On the 25th day of September, under the aegis of the Government of Sikkim, a throng of male and female devotees took the mortal remains to Tashiding, the centre of this hidden land, in a grand funeral procession. On the 26th day, at ‘Silwatshal’, the holy cremation ground, southwest of Tashiding, that had been blessed by Guru Rinpoche, in the midst of an assembly of more than 5,000 male and female devotees and patrons, the funeral rite based on the Dorsem Ngönga mandala ritual of the Longchen Nyingthik was led by Vajra master H.E. Yangthang Rinpoche, incarnation of Domang Terchen, and the ritual based on the Thug chen Dugngal Rangdrol mandala of the Longchen Nyingthik was led by Tsang Tingkey, H.E. Gönjang Rinpoche, at which time the cremation took place.
Straight out of the chamber containing the mortal remains, a dome of rainbow lights issued forth into the sky, along with a cluster of rainbow-colored clouds, completely filling the sky, and finally various relics, etc., appeared, thus satisfying the three highest distinguishing features of the Great Perfection of the Nyingma school: the ground, the path, and the fruit (the ground is ascertainment of the view, the path is meditation practice, and the fruit is the attainment of enlightenment). The people who assembled there to participate in the last funeral rites were very amazed, and the tears streaming from their eyes evidenced their faith of conviction. Finally, for a period of 49 days, those disciples who had been left behind fulfilled their aspirations to make offerings and completed the ritual activities in full.

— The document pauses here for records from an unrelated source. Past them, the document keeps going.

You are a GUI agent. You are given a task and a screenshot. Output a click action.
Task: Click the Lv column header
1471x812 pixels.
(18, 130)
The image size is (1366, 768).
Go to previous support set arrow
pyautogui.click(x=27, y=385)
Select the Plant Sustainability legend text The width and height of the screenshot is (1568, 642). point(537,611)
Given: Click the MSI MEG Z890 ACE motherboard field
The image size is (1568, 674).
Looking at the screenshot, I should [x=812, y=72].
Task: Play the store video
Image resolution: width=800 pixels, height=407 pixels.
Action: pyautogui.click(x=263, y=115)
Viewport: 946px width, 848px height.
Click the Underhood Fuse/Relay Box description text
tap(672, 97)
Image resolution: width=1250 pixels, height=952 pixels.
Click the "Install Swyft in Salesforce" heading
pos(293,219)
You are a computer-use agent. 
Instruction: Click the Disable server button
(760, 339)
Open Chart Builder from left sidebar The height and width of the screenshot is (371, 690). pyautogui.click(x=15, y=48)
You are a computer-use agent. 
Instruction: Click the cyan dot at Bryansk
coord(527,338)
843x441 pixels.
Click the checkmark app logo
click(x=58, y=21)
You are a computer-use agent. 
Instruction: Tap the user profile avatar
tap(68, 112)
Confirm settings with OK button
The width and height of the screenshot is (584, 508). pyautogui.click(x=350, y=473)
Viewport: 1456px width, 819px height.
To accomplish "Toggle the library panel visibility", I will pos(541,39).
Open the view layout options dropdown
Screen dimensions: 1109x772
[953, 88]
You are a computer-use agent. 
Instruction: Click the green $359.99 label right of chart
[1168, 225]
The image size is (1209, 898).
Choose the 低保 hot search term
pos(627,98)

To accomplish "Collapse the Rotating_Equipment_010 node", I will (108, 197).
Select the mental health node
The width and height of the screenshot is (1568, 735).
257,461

This account of the Late Khandrola was written by Tulku Thogmed—who was born as a caretaker for the exposition of the teachings of the omniscient spiritual father and son (Longchen Rabjam and Jigme Lingpa), and who lives under the compassionate gracious guru, H.E. the 4th Dodrupchen Rinpoche of Sangche Ngödrub Palbarling Chöten Monastery, at Gangtok—during the 5th month of the Fire Pig year of the 17th 60-year cycle (2007), on the 25th day, which is the day on which the auspicious occasion of the Assembly of Dakinis is commemorated.
English translation by Tenzin Samphel and Carl Yamamoto.